WORK ITEM –
Pick up the article below about Utah mothers seeking legal access to cannabis oil for children with epilepsy, and continue it from the point where it stops.

A conservative Republican Utah state lawmaker is backing an unexpected group of advocates: Mormon moms fighting for medical cannabis for their children.
State Rep. Gage Froerer (R-Huntsville) has committed to help Hope 4 Children With Epilepsy, an advocacy group fighting for safe access to cannabis oil. The oil contains little to no THC, the chemical that causes the high in marijuana, but is high in cannabidiol, a compound that may fight seizures in some forms of epilepsy. Though legal in neighboring Colorado, the oil is not legal in Utah.
Froerer said he hopes to change that with his support of the group, which was founded by four Mormon moms.
“If there’s anyone who can do it, it’s conservative Mormon moms from Utah,” joked Hope 4 Children With Epilepsy cofounder Jennifer May in a phone call with The Huffington Post. May’s son, Stockton, 11, suffers from a rare form of epilepsy known as Dravet syndrome, which causes five to 30 seizures per day.
May told The Associated Press that she used to think giving a marijuana derivative to children was crazy. But after witnessing unbelievable success stories like that of Charlotte Figi -- a 6-year-old girl who suffers from the same syndrome as May's son -- she changed her tune.
"We’re not expecting this to be any kind of miracle cure," May said. "But the results thus far with the children have been amazing with very little side effects. It’s just something that needs to be available."
May considered moving her family to Colorado to get safe access to cannabis oil for her son. “But we decided it wouldn’t do anyone else any good if we just left and didn’t fight to get this here.
“Some people think we’re crazy for not just going over there and bringing it back,” May said. “But when you think about how often our kids are in the hospital, our choice is between telling our physicians and risking getting in trouble, or not telling our physicians and risking life-threatening drug interactions with our children.”
Instead, May joined other parents of children with disabilities to rally for cannabis oil access in Utah.
May and her cofounders are careful to distance themselves from medical marijuana.

INFORMATION –
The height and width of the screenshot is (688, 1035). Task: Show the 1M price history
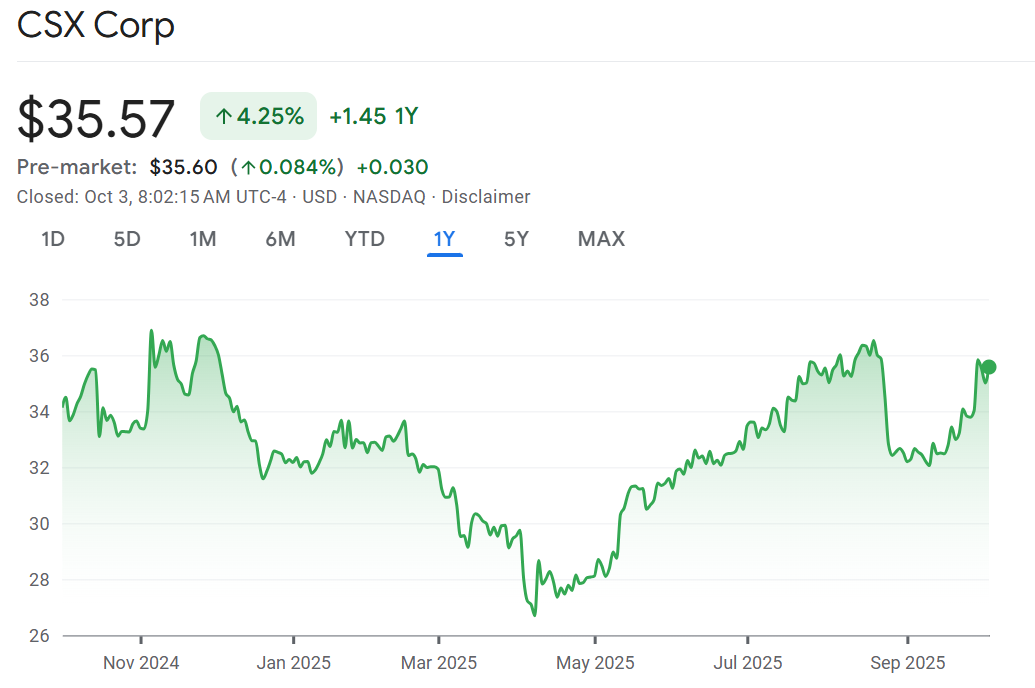[x=203, y=239]
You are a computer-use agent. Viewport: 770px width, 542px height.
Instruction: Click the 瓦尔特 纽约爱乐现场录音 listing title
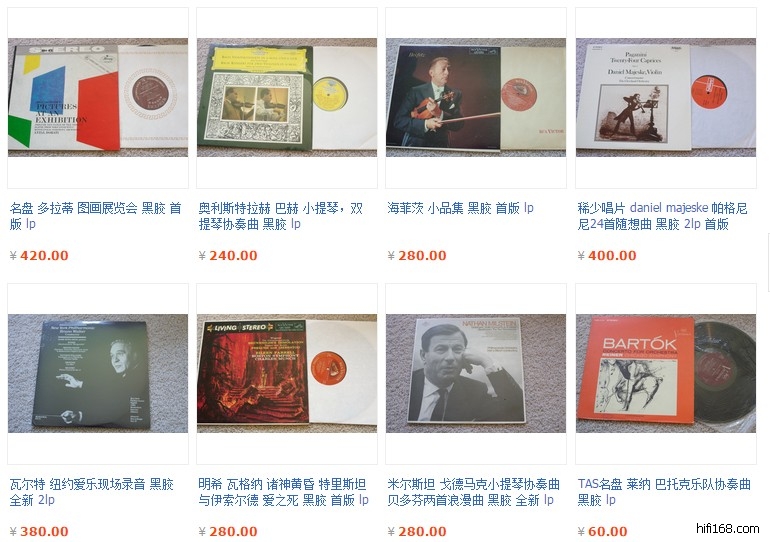pyautogui.click(x=92, y=492)
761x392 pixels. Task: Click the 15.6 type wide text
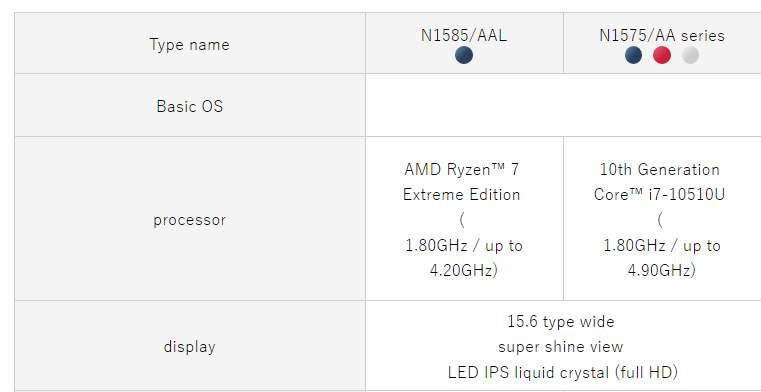[561, 322]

RESPONSE TO THIS EXERCISE –
"In Utah, a medical marijuana program is not going to go over very well," May said. "Politicians here have promised to never let medical marijuana in the state and we don't want to be seen as a toe in the door." May said she hopes the state can simply categorize cannabis oil as legal instead of legalizing medical marijuana.
"It’s not making the kids high, it’s shown to be effective, but it’s labeled as medical marijuana," May said. "We want to change that."
After convincing Froerer, that goal may soon be a reality.
In a meeting with Utah's Substance Abuse Advisory Council next month, Froerer will appeal to the council to legalize cannabis oil with a THC content of less than 0.5 percent -- less than that found in hemp oil at the grocery store. He has committed to sponsoring legislation, if necessary.
“As legislators, I think we have a duty to think about what’s best for the people of our state,” Froerer told HuffPost. “If we can provide this without causing any unintended consequences, we should do so.”
There have been no clinical trials testing cannabis oil for epilepsy, according to The Salt Lake Tribune. But there have been examples of success, including Charlotte Figi, the girl with epilepsy from a conservative Colorado military family shown on the CNN documentary "Weed." Regular doses cut her seizures from 300 a week to 1, according to the documentary.
CORRECTION: An earlier version of this article stated that the cannabis oil contained less than 5 percent THC. The oil actually contains less than 0.5 percent.